[Data items]
****

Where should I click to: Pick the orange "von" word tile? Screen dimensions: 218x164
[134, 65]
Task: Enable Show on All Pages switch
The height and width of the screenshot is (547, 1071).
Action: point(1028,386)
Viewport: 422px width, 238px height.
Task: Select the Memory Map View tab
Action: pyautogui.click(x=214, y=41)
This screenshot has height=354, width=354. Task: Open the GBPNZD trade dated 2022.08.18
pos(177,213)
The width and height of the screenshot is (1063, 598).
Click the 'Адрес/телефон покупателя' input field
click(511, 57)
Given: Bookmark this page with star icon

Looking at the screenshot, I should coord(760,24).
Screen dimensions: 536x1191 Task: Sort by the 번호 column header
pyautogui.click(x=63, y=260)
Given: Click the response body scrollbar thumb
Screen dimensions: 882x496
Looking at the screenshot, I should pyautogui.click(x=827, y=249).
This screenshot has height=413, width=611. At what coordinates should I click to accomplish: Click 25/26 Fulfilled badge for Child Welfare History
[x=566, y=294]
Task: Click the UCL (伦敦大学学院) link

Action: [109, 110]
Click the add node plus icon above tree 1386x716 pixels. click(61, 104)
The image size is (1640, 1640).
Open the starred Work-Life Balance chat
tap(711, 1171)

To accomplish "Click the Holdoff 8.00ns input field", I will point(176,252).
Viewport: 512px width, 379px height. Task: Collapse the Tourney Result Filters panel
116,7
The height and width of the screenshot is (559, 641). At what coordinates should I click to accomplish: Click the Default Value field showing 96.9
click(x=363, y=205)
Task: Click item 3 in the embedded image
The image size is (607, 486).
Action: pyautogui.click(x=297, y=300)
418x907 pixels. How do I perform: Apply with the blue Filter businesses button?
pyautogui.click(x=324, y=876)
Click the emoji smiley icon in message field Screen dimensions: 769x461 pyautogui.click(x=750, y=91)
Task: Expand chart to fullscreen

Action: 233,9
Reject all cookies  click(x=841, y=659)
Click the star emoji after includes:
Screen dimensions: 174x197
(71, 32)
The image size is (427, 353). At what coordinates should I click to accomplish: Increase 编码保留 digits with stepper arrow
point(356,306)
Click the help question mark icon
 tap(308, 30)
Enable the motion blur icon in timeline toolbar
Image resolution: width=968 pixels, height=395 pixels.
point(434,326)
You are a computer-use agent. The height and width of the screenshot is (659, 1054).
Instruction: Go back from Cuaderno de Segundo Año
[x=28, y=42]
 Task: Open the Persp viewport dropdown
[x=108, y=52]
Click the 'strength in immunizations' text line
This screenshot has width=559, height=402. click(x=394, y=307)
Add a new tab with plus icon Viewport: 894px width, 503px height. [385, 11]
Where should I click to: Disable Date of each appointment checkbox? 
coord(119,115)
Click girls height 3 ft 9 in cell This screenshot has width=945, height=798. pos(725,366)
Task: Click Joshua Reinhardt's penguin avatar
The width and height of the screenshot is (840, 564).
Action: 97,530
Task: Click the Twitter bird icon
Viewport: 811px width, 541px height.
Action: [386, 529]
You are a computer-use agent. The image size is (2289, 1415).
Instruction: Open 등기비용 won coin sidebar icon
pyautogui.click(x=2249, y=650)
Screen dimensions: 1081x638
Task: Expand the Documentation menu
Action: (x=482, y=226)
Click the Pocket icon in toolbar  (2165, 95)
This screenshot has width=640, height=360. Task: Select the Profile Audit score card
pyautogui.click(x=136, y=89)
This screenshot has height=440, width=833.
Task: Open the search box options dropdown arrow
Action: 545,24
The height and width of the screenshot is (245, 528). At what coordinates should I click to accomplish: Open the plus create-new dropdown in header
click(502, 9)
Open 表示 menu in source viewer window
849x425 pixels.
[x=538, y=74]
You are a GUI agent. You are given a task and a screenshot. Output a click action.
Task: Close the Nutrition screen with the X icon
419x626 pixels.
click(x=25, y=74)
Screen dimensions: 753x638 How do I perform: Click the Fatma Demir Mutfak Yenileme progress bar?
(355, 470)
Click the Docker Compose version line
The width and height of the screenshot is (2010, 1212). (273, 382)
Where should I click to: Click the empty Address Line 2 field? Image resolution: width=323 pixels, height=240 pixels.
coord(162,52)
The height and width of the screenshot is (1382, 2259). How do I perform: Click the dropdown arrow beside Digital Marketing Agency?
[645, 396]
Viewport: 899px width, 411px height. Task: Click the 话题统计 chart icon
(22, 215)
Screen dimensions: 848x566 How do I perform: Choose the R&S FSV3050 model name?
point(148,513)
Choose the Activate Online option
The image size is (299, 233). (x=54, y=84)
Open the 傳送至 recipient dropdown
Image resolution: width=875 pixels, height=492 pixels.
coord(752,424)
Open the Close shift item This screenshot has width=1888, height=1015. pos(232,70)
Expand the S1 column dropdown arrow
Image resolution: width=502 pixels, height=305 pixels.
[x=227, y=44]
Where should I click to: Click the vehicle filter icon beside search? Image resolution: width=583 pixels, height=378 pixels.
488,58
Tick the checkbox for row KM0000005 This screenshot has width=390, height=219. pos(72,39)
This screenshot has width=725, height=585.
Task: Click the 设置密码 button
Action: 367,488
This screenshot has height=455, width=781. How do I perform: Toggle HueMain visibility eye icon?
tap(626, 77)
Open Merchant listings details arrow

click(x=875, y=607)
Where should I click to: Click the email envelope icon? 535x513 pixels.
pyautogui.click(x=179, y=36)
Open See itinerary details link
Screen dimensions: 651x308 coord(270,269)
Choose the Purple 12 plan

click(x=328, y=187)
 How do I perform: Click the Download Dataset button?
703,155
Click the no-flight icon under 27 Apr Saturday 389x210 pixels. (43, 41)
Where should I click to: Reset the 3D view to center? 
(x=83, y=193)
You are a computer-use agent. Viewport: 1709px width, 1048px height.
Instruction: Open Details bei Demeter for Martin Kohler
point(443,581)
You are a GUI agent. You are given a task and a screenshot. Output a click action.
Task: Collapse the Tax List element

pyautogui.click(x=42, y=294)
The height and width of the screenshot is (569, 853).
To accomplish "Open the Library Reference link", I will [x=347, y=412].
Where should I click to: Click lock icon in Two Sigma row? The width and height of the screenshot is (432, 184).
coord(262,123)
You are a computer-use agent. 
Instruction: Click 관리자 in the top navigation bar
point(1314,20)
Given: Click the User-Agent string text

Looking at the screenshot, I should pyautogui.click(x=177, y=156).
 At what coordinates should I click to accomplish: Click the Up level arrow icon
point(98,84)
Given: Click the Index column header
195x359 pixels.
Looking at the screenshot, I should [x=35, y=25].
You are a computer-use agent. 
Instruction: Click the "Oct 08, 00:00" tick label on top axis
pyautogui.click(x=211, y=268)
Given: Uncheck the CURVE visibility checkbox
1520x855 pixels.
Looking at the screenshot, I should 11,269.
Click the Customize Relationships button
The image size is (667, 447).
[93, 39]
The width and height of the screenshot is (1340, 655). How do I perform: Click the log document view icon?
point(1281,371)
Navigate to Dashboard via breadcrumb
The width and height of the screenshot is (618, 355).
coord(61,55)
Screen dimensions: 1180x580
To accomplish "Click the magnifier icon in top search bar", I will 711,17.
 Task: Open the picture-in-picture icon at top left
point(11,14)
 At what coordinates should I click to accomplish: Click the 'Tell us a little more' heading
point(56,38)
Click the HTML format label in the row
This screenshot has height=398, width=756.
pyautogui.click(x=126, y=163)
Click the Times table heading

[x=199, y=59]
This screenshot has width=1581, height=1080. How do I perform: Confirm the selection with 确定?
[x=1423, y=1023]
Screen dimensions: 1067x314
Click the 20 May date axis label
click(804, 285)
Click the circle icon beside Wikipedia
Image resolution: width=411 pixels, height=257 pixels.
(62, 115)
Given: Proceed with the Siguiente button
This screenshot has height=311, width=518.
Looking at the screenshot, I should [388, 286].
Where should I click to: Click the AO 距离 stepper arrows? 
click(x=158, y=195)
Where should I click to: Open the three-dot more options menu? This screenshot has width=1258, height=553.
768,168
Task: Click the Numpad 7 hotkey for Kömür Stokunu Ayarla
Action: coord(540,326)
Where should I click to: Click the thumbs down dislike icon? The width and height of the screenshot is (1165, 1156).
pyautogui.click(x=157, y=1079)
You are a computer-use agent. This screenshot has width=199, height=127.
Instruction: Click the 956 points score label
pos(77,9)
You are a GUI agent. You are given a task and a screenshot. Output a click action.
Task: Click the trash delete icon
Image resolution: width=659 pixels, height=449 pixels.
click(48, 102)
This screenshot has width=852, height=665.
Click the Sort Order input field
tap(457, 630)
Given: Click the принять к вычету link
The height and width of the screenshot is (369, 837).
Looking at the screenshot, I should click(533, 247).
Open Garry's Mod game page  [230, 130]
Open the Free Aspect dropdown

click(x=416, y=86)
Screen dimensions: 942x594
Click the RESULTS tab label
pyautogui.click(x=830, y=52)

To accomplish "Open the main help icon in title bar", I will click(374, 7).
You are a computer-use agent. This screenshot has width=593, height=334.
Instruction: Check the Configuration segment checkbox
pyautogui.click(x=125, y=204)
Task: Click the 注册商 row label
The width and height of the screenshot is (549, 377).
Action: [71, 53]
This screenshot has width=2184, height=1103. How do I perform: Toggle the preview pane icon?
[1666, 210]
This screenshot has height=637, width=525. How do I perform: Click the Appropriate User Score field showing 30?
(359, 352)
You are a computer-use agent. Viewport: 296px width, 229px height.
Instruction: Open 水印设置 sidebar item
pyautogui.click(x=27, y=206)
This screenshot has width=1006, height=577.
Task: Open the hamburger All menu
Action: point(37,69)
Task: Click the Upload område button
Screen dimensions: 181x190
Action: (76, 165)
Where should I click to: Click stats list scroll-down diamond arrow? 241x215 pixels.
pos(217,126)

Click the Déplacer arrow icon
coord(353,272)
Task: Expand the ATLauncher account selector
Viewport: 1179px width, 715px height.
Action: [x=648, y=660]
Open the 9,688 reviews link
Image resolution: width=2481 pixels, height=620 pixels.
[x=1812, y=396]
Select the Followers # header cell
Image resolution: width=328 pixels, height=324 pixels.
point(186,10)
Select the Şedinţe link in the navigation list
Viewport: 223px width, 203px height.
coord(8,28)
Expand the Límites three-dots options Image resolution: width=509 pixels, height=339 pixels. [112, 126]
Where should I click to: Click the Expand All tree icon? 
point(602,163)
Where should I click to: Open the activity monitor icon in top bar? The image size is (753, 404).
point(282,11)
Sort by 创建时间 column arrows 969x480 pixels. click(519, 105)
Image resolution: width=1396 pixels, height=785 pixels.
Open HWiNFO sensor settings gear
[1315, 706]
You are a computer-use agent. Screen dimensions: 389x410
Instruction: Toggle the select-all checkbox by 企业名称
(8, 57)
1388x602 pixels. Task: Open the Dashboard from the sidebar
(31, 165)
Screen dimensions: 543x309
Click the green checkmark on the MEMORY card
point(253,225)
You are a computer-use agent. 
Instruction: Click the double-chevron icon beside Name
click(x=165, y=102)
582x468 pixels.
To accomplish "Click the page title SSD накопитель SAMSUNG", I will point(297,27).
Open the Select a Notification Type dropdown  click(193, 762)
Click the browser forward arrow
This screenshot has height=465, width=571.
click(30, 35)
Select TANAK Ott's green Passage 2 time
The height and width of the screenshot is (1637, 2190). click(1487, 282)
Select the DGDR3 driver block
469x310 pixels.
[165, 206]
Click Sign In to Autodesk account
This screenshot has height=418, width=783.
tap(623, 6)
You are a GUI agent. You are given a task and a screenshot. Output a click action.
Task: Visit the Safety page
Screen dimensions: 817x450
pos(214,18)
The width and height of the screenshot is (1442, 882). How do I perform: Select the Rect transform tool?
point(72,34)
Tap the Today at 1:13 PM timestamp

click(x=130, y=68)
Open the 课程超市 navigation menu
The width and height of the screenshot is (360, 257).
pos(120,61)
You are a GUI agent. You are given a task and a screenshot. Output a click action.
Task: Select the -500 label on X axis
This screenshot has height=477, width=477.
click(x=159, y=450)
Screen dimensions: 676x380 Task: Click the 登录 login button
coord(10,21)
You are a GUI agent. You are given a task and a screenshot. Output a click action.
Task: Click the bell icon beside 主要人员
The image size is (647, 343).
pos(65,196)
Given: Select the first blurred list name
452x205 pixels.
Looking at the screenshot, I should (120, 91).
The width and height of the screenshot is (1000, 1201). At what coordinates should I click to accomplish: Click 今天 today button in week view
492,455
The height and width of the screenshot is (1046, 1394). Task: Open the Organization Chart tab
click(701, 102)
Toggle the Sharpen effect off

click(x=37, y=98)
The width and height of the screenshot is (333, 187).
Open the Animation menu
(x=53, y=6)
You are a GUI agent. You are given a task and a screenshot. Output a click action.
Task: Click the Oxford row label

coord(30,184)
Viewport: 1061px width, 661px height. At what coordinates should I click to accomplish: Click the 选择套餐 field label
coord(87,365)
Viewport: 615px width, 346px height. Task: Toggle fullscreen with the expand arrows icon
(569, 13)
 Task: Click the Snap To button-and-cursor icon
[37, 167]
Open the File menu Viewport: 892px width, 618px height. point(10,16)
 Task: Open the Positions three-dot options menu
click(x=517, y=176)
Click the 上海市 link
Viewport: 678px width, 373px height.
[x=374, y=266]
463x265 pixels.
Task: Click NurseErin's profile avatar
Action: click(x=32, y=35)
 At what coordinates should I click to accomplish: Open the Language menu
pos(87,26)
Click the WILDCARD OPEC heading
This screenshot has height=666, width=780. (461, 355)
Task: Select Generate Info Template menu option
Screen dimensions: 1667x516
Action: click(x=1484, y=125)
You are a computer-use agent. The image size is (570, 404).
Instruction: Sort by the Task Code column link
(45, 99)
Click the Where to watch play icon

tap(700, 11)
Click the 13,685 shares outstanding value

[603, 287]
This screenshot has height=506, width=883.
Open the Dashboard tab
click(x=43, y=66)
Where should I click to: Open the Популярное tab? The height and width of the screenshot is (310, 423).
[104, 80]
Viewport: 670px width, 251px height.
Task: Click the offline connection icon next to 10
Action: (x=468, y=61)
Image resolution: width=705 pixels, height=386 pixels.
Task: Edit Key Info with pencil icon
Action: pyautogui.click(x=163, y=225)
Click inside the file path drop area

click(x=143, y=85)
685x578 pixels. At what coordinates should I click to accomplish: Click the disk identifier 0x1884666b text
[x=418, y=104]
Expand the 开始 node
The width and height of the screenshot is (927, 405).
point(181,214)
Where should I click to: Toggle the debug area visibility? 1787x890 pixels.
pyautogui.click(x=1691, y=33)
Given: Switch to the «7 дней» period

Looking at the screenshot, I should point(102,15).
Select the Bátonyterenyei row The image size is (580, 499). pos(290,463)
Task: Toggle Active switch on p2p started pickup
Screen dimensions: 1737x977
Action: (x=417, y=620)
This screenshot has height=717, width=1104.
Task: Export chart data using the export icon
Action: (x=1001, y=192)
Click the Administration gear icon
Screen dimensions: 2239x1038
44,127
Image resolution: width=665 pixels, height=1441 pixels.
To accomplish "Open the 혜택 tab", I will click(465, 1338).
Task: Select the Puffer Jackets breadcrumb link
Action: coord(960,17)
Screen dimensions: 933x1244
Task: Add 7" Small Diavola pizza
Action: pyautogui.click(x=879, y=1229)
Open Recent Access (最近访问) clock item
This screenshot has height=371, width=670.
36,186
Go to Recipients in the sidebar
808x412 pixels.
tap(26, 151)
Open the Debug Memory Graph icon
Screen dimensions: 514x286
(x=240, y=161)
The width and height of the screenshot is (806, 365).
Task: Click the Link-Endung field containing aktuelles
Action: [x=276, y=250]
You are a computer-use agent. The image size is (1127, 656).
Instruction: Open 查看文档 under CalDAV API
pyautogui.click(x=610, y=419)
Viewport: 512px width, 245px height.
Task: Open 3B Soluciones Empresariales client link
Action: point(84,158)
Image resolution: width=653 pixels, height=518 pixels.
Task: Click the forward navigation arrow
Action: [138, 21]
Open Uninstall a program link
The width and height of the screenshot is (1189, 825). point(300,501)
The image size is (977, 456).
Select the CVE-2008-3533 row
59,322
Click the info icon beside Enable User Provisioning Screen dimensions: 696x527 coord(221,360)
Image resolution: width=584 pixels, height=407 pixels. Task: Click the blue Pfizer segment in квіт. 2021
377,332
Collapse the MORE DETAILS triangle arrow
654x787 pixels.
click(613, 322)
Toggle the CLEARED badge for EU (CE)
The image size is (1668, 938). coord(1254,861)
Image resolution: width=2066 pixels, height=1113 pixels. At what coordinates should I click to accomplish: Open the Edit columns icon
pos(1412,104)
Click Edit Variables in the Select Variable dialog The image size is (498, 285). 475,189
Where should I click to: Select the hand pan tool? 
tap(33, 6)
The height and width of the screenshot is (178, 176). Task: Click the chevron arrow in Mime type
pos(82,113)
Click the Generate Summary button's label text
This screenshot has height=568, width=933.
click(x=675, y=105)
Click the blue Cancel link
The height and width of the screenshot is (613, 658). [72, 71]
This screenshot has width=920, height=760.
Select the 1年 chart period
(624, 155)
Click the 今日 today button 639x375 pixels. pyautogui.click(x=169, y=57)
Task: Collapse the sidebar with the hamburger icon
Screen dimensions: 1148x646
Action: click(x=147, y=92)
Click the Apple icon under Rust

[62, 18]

****

*SHORT TASK:* Retype the lines of the data items above word for word, starting at the line that contains "Choose the Activate Online option" and ending at the line that contains "(x=83, y=193)", both included.

*THE OUTPUT:*
Choose the Activate Online option
The image size is (299, 233). (x=54, y=84)
Open the 傳送至 recipient dropdown
Image resolution: width=875 pixels, height=492 pixels.
coord(752,424)
Open the Close shift item This screenshot has width=1888, height=1015. pos(232,70)
Expand the S1 column dropdown arrow
Image resolution: width=502 pixels, height=305 pixels.
[x=227, y=44]
Where should I click to: Click the vehicle filter icon beside search? Image resolution: width=583 pixels, height=378 pixels.
488,58
Tick the checkbox for row KM0000005 This screenshot has width=390, height=219. pos(72,39)
This screenshot has width=725, height=585.
Task: Click the 设置密码 button
Action: 367,488
This screenshot has height=455, width=781. How do I perform: Toggle HueMain visibility eye icon?
tap(626, 77)
Open Merchant listings details arrow

click(x=875, y=607)
Where should I click to: Click the email envelope icon? 535x513 pixels.
pyautogui.click(x=179, y=36)
Open See itinerary details link
Screen dimensions: 651x308 coord(270,269)
Choose the Purple 12 plan

click(x=328, y=187)
 How do I perform: Click the Download Dataset button?
703,155
Click the no-flight icon under 27 Apr Saturday 389x210 pixels. (43, 41)
Where should I click to: Reset the 3D view to center? 
(x=83, y=193)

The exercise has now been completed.